Rewrite the stretch of the records from the start through the line containing "Action: tap(122, 358)", putting "screen capture" in place of every "screenshot" and keeping everything else unchanged.

+++

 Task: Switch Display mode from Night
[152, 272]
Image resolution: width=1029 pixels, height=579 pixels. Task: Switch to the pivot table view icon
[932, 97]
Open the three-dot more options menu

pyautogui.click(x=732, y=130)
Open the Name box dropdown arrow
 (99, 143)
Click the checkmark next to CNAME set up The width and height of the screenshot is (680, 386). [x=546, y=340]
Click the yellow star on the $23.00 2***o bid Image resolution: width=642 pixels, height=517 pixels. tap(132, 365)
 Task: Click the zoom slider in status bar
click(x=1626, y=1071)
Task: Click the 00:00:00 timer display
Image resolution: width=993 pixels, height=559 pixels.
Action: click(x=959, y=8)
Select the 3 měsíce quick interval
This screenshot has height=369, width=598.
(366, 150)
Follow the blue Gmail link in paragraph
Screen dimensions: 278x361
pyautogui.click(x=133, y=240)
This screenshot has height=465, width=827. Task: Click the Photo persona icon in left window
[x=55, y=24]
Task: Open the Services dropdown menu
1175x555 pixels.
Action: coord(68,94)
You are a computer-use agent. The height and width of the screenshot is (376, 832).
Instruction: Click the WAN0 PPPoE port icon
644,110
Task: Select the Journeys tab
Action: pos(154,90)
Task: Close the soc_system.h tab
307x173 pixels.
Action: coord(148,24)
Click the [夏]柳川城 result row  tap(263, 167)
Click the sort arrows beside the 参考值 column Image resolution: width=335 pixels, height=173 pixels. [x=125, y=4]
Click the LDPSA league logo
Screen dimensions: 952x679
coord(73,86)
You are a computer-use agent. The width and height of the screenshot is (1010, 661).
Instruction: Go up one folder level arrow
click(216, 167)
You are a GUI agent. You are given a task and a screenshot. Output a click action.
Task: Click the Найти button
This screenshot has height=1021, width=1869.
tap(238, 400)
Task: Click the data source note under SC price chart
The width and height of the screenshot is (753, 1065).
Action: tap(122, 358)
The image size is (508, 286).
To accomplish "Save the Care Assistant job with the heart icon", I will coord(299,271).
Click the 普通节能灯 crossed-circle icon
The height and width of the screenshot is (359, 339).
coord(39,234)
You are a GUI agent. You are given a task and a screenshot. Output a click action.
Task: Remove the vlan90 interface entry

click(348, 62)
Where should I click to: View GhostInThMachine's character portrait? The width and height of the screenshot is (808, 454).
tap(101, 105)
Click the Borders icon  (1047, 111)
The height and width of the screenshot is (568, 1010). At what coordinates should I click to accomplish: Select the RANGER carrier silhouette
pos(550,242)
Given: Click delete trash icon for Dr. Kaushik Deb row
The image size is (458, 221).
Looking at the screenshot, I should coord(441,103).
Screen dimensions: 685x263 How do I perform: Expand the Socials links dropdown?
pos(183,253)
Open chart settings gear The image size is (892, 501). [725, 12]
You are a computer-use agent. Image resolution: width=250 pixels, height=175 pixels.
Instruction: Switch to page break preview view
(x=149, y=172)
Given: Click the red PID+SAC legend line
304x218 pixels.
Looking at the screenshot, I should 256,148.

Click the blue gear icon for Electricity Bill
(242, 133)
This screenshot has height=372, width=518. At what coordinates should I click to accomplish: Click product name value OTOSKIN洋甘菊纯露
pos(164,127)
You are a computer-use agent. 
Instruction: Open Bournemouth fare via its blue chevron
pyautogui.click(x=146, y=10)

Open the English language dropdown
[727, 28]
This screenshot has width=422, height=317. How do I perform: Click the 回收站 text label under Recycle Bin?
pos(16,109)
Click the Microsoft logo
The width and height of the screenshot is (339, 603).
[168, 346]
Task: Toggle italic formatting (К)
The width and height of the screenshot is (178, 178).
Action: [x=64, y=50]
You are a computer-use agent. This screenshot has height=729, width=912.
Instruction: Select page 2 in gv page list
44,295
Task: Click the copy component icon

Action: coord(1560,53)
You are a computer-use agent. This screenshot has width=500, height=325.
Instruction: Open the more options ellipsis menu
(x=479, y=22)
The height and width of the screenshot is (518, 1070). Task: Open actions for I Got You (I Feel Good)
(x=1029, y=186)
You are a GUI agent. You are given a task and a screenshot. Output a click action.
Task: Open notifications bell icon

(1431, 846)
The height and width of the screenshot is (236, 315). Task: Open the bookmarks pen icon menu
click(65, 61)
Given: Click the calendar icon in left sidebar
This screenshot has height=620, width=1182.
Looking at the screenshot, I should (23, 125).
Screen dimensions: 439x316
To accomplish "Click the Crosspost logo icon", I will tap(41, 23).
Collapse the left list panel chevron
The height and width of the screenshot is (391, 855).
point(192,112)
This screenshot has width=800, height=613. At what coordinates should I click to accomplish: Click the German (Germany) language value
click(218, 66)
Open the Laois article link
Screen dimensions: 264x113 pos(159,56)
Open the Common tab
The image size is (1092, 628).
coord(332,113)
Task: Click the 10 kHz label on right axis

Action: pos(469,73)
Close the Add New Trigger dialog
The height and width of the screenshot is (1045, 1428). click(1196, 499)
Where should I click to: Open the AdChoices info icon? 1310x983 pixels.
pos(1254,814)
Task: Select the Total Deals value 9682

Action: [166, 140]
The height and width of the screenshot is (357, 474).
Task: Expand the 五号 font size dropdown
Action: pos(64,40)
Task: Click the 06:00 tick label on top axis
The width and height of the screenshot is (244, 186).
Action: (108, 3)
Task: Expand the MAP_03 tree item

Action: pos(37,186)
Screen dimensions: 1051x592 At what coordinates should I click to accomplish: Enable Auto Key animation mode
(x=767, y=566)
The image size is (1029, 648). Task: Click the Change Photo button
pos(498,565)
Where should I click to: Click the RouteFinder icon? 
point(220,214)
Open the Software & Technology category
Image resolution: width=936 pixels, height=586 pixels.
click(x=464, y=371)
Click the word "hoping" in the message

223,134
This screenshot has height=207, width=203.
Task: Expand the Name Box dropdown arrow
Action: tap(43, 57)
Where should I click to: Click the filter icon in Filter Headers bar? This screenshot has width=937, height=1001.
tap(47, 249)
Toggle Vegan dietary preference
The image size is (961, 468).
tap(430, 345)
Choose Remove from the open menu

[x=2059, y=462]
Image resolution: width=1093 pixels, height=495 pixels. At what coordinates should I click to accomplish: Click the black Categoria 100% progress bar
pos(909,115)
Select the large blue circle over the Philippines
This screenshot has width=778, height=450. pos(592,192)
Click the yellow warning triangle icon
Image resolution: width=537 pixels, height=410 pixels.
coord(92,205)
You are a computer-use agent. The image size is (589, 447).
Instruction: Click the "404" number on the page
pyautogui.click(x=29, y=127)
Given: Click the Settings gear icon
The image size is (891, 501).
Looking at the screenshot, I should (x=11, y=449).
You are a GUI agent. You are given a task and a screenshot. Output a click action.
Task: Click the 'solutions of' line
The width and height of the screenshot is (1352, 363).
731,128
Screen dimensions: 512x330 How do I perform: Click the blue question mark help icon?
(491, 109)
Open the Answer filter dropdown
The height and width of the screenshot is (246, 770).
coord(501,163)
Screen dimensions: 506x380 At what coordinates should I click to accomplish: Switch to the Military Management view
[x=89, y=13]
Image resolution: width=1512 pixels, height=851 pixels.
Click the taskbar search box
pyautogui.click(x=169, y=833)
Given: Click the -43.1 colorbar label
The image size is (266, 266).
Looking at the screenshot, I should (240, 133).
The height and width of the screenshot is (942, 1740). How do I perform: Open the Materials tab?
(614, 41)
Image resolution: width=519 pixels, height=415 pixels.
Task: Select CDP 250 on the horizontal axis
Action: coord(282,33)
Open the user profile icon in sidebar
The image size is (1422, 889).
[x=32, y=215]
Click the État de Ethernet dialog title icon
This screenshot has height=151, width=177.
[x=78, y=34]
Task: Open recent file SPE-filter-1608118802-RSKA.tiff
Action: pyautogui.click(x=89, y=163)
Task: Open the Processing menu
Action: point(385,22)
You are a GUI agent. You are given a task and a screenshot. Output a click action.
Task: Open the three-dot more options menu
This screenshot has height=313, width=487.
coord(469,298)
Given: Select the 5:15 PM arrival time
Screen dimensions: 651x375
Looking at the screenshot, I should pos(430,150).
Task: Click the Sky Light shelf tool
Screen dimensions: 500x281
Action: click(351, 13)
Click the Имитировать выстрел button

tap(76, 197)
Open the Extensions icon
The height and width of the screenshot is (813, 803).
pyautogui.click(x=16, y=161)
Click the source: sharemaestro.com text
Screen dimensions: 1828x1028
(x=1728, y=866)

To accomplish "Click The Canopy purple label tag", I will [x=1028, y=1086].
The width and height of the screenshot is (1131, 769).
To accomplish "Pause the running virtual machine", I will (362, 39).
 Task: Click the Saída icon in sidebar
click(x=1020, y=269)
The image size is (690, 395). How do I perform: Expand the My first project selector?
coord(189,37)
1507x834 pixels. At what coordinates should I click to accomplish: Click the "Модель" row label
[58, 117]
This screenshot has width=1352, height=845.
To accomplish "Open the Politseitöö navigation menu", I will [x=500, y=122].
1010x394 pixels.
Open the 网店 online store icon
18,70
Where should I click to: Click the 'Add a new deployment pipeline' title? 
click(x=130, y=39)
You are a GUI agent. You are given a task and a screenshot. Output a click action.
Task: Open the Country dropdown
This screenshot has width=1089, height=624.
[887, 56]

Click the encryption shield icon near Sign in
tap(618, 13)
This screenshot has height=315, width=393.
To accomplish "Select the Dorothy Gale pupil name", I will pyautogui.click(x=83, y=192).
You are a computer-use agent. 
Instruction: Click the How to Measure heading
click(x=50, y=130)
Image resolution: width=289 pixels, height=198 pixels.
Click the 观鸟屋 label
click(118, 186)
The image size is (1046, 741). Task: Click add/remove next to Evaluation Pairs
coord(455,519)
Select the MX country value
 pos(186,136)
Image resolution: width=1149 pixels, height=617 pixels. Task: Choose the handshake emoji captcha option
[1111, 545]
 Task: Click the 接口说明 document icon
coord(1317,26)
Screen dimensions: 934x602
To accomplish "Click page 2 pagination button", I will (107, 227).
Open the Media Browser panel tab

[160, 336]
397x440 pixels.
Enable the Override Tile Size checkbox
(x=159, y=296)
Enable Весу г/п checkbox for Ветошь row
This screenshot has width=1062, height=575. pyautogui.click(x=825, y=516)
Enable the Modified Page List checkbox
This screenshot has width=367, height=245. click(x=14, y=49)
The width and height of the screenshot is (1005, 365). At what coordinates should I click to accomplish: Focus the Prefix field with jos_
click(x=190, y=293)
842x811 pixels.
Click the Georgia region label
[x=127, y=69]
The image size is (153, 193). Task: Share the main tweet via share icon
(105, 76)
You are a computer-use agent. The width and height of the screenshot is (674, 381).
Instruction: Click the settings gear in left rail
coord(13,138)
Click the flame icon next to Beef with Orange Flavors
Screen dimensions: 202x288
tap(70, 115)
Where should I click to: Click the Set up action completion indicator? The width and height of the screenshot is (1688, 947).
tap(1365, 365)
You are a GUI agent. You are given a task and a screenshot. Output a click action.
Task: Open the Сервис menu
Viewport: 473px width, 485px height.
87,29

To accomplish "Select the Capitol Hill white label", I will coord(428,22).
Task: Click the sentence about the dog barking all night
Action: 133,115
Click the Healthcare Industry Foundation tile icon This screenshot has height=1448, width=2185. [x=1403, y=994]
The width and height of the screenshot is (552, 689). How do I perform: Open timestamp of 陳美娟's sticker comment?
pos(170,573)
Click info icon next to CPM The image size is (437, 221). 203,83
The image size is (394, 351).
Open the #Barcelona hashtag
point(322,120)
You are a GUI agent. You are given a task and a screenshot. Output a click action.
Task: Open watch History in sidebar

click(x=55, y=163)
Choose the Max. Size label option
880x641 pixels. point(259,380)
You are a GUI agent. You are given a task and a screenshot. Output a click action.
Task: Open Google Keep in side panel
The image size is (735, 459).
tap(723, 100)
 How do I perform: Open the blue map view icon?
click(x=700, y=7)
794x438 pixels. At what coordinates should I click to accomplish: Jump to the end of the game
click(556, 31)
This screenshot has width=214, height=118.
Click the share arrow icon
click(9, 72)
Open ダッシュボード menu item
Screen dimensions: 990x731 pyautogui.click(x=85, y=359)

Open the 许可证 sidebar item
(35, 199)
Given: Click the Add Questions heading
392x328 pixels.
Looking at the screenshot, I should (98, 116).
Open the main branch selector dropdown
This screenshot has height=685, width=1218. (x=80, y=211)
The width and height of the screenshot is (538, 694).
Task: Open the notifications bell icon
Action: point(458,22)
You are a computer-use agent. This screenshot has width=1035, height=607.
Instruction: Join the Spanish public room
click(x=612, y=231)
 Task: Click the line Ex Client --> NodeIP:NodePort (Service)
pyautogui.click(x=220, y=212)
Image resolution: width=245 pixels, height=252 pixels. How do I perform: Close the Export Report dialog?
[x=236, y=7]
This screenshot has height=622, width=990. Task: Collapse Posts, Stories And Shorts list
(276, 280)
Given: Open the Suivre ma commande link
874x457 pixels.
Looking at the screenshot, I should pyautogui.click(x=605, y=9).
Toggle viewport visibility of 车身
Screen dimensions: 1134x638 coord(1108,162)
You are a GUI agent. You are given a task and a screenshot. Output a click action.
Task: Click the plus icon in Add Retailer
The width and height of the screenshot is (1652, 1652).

+++

▸ **Problem solution**
 Task: Switch Display mode from Night
[152, 272]
Image resolution: width=1029 pixels, height=579 pixels. Task: Switch to the pivot table view icon
[932, 97]
Open the three-dot more options menu

pyautogui.click(x=732, y=130)
Open the Name box dropdown arrow
 (99, 143)
Click the checkmark next to CNAME set up The width and height of the screen capture is (680, 386). [x=546, y=340]
Click the yellow star on the $23.00 2***o bid Image resolution: width=642 pixels, height=517 pixels. tap(132, 365)
 Task: Click the zoom slider in status bar
click(x=1626, y=1071)
Task: Click the 00:00:00 timer display
Image resolution: width=993 pixels, height=559 pixels.
Action: click(x=959, y=8)
Select the 3 měsíce quick interval
This screen capture has height=369, width=598.
(366, 150)
Follow the blue Gmail link in paragraph
Screen dimensions: 278x361
pyautogui.click(x=133, y=240)
This screen capture has height=465, width=827. Task: Click the Photo persona icon in left window
[x=55, y=24]
Task: Open the Services dropdown menu
1175x555 pixels.
Action: coord(68,94)
You are a computer-use agent. The height and width of the screen capture is (376, 832).
Instruction: Click the WAN0 PPPoE port icon
644,110
Task: Select the Journeys tab
Action: pos(154,90)
Task: Close the soc_system.h tab
307x173 pixels.
Action: coord(148,24)
Click the [夏]柳川城 result row  tap(263, 167)
Click the sort arrows beside the 参考值 column Image resolution: width=335 pixels, height=173 pixels. [x=125, y=4]
Click the LDPSA league logo
Screen dimensions: 952x679
coord(73,86)
You are a computer-use agent. The width and height of the screen capture is (1010, 661).
Instruction: Go up one folder level arrow
click(216, 167)
You are a GUI agent. You are given a task and a screen capture. Output a click action.
Task: Click the Найти button
This screen capture has height=1021, width=1869.
tap(238, 400)
Task: Click the data source note under SC price chart
The width and height of the screen capture is (753, 1065).
Action: tap(122, 358)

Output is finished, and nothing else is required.